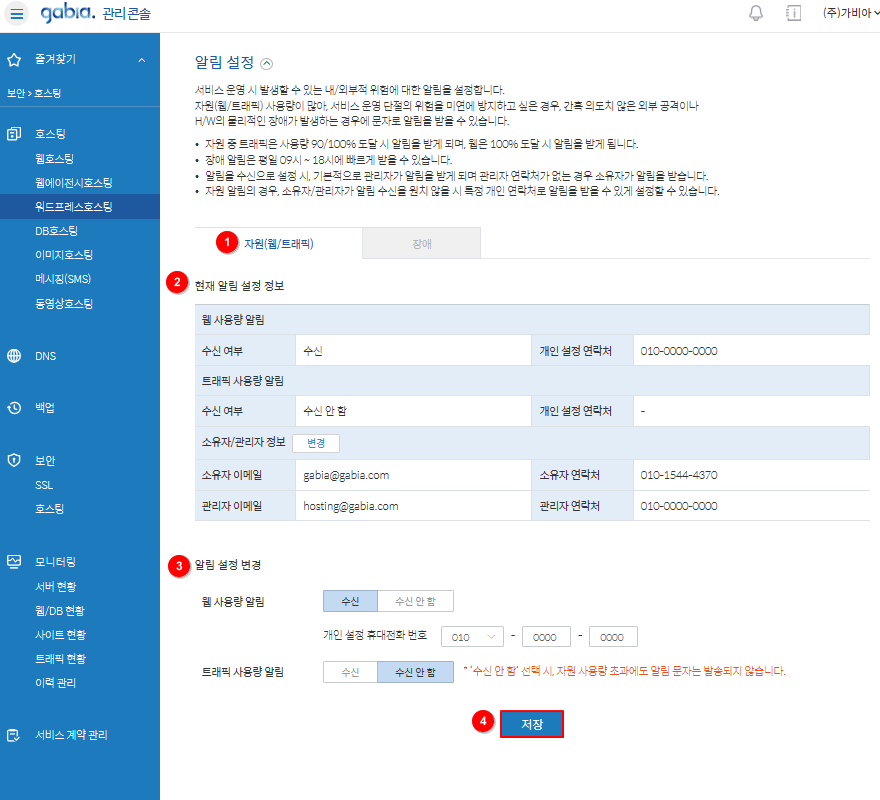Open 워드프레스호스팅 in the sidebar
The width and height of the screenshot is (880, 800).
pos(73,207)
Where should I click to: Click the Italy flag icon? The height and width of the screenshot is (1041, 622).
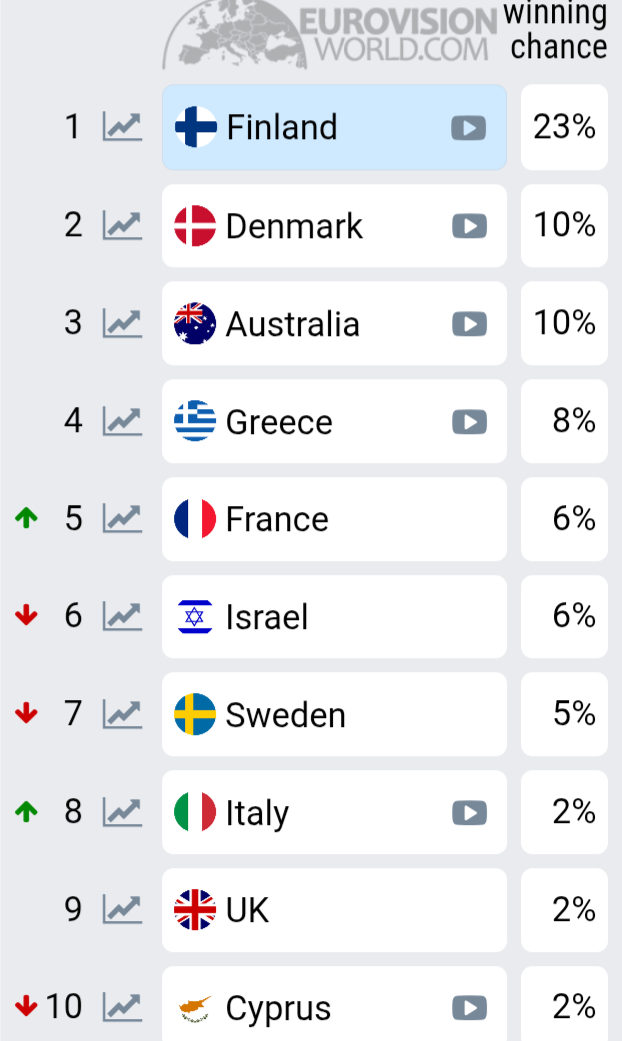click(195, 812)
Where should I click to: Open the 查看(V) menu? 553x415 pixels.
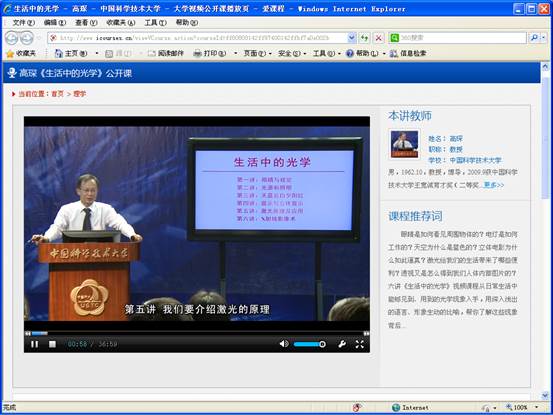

────────────────

> Exercise:
Copy out the lines above word for word, leaving out the pictures.

> Task output:
Open 워드프레스호스팅 in the sidebar
The width and height of the screenshot is (880, 800).
pos(73,207)
Where should I click to: Click the Italy flag icon? The height and width of the screenshot is (1041, 622).
click(195, 812)
Where should I click to: Open the 查看(V) menu? 553x415 pixels.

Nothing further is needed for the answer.